- EXERCISE PROMPT
Translate this sentence from the fragrance text into French: "The composition centers on a tension unusual in modern perfumery: the medicinal sharpness of camphor against the honeyed softness of chamomile."

- TEXT PASSAGE
__________________________________________________

The Story
Why it exists.
The beginning
Maruyama takes its name from a place in Sapporo, Hokkaido, a garden visited during a summer trip where the air carried the scent of herbs and flowers growing together in controlled abundance. Prissana, founded in Genoa in 2018, built this fragrance around that memory: a single afternoon, a specific garden, a moment of botanical clarity captured in camphor and chamomile. The Italian house approaches scent as storytelling, and here the story is a Japanese garden rendered through an Italian hand, precise, restrained, and deeply herbal.
The composition centers on a tension unusual in modern perfumery: the medicinal sharpness of camphor against the honeyed softness of chamomile. These two notes rarely share top billing, one reads clinical, the other comforting, yet here they balance. Angelica and lovage root add bitter-green depth beneath the camphor, while rose otto and ambrette seed introduce a faint sweetness that prevents the herbal character from becoming austere. The result is a fragrance that smells like dried botanicals, not fresh-cut stems, the difference matters.

__________________________________________________

- GIVEN INFORMATION
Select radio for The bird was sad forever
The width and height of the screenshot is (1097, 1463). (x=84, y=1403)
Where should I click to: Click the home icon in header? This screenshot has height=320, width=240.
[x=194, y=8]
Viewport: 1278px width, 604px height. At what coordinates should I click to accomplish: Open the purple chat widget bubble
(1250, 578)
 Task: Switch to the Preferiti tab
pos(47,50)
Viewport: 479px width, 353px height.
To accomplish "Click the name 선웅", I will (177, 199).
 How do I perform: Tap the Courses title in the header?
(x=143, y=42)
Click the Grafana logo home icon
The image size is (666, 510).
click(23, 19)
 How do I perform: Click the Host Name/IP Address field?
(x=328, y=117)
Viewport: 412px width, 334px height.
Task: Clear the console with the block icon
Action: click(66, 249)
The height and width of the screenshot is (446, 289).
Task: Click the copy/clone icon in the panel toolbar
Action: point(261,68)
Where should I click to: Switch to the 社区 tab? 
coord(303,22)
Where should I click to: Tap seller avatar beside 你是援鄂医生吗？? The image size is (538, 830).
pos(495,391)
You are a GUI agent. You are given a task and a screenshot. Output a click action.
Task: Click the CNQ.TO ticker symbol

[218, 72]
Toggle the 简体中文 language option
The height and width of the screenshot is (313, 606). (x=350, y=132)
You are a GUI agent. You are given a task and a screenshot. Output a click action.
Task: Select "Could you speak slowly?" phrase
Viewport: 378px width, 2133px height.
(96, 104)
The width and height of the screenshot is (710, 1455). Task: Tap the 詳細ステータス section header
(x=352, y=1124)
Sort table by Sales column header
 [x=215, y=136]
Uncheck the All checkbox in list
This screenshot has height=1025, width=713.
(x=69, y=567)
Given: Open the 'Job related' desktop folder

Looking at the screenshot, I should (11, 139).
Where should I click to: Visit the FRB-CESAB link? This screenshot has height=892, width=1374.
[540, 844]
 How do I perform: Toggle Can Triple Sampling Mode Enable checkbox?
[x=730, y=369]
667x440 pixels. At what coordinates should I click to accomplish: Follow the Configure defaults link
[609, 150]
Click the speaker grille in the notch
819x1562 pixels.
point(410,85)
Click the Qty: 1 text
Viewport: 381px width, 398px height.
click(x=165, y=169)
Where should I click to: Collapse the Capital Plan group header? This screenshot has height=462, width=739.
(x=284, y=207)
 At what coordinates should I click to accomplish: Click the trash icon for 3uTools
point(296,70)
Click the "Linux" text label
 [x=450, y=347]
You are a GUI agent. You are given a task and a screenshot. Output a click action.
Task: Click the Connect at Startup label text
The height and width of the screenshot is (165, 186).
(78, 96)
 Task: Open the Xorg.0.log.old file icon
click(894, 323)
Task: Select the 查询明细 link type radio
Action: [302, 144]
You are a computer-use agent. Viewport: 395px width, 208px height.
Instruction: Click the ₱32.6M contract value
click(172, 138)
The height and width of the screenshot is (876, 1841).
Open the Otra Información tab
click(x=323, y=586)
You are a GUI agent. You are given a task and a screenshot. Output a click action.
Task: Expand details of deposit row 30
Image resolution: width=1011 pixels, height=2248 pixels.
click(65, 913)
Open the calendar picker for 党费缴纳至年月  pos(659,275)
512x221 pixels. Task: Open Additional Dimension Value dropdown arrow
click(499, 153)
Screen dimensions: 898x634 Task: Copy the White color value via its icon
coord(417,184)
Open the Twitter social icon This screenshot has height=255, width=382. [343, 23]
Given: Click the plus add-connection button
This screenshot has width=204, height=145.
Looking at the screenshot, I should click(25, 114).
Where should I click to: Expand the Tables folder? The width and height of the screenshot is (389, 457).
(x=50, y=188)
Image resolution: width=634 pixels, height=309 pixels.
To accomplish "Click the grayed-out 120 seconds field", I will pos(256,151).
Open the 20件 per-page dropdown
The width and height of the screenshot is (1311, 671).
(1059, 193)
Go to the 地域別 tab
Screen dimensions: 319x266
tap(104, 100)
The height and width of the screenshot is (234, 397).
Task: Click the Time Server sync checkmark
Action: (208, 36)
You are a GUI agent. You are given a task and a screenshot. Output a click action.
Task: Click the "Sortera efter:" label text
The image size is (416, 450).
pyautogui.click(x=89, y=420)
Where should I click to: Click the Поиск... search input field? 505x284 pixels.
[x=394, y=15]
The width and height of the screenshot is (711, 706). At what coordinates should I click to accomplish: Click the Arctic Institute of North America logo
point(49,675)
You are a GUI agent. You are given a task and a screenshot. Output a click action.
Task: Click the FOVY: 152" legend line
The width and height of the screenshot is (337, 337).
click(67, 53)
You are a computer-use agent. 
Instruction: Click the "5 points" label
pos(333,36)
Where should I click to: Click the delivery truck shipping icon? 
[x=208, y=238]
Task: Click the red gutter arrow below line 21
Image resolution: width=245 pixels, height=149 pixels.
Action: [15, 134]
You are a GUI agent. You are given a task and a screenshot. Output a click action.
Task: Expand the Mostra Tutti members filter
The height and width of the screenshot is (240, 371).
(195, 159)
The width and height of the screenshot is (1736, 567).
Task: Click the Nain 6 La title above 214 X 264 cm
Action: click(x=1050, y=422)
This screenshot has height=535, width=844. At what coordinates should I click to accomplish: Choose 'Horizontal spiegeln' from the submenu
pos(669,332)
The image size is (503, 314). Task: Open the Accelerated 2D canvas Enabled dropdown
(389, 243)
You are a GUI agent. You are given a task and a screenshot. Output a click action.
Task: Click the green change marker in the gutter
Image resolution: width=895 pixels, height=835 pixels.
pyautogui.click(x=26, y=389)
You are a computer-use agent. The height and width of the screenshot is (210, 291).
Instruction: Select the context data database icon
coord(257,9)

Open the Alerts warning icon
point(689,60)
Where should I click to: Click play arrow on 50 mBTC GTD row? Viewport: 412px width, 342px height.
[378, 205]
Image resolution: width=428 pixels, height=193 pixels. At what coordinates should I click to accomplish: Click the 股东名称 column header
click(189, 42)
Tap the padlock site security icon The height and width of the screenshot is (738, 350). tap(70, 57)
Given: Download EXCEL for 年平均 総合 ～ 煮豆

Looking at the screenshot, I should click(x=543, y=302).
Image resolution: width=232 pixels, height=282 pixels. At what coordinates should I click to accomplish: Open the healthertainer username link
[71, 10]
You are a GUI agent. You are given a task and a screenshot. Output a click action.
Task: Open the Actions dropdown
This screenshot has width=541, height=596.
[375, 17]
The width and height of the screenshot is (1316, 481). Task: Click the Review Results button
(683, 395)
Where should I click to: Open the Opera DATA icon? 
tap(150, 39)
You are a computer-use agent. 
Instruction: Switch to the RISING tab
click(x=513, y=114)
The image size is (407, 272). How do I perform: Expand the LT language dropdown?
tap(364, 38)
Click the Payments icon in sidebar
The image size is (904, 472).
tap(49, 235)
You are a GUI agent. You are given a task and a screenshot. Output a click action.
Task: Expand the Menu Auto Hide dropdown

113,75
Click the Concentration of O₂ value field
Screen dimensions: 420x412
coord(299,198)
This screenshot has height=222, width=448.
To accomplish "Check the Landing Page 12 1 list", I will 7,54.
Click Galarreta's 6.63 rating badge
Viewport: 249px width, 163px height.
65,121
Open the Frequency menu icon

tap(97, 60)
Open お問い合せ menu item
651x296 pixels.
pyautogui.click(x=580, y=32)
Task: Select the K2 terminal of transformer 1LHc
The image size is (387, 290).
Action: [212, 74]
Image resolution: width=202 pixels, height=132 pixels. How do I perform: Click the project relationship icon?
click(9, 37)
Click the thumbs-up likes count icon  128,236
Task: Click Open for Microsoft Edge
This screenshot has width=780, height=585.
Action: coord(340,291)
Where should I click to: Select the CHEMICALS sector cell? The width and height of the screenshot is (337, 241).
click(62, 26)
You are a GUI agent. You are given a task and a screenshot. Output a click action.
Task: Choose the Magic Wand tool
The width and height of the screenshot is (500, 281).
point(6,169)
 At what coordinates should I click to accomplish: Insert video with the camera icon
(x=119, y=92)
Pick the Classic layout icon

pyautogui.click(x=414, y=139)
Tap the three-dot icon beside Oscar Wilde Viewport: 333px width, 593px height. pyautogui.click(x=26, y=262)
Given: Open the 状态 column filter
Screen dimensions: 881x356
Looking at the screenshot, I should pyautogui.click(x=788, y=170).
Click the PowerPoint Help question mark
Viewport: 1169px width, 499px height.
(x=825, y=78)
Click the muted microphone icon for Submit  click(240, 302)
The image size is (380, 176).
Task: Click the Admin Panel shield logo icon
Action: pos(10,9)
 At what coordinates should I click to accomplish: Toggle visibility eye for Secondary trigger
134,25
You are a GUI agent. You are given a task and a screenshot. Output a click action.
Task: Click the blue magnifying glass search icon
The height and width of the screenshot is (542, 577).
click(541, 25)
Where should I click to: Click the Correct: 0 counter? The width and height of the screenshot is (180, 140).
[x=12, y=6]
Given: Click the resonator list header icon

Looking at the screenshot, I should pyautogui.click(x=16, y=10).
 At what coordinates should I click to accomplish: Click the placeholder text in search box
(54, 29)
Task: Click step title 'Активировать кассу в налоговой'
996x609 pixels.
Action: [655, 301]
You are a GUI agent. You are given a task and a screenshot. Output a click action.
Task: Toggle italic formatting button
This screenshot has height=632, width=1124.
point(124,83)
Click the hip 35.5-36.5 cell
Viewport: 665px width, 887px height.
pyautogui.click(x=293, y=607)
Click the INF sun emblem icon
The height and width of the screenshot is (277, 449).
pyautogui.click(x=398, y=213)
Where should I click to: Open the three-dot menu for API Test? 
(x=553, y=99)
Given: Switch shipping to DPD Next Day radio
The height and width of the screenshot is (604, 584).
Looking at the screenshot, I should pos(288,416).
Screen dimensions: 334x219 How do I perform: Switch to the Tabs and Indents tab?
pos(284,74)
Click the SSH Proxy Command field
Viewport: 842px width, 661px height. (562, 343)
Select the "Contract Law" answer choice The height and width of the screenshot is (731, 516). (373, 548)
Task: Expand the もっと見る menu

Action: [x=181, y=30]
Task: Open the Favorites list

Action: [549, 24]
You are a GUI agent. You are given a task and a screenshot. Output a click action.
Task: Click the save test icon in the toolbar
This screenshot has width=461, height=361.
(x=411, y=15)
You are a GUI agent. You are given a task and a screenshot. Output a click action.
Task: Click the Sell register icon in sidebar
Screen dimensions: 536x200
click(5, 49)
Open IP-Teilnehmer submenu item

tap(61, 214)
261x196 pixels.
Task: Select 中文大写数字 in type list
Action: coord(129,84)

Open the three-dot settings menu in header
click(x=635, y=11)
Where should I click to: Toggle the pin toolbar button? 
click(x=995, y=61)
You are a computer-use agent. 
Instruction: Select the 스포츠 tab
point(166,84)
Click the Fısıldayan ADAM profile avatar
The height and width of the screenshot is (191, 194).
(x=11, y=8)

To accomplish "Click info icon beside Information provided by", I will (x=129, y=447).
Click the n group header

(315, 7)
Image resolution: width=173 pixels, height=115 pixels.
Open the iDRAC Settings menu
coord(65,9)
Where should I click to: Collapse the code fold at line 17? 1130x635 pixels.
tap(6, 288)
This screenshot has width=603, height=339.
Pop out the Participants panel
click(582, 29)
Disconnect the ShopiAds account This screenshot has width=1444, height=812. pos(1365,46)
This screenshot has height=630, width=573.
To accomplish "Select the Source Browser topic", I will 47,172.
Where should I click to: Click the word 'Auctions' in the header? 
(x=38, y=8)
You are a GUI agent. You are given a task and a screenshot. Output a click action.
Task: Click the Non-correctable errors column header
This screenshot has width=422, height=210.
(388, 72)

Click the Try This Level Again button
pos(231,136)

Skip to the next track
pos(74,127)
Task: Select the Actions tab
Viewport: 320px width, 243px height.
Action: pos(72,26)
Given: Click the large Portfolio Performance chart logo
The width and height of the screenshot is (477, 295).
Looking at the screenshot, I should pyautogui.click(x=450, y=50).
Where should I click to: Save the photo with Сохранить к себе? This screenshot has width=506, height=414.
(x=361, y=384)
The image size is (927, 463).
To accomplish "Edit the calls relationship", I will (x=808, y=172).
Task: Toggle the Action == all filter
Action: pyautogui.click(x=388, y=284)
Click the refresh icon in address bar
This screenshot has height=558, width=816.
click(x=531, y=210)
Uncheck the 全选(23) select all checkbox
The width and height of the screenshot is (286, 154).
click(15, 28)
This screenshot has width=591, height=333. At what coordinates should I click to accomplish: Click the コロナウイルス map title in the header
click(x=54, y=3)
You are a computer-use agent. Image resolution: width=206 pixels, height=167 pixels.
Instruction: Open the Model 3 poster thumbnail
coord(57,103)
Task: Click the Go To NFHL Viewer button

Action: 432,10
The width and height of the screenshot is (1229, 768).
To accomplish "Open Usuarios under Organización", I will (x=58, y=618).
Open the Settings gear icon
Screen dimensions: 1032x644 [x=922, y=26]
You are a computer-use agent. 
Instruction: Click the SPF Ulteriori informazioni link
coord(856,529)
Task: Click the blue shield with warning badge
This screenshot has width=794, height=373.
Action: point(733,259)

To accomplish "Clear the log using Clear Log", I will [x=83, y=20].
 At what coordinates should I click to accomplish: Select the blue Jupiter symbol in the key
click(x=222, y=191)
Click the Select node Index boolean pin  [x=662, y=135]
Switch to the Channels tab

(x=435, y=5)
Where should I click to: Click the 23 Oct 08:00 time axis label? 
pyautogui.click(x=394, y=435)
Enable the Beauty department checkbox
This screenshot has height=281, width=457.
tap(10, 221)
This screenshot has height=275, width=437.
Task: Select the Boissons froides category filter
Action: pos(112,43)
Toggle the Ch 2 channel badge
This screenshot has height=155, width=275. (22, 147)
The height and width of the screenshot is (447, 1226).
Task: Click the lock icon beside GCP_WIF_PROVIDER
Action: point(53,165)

__________________________________________________

- WRITTEN RESPONSE
La composition s'articule autour d'une tension inhabituelle dans la parfumerie moderne : le mordant médicinal du camphre face à la douceur miellée de la camomille.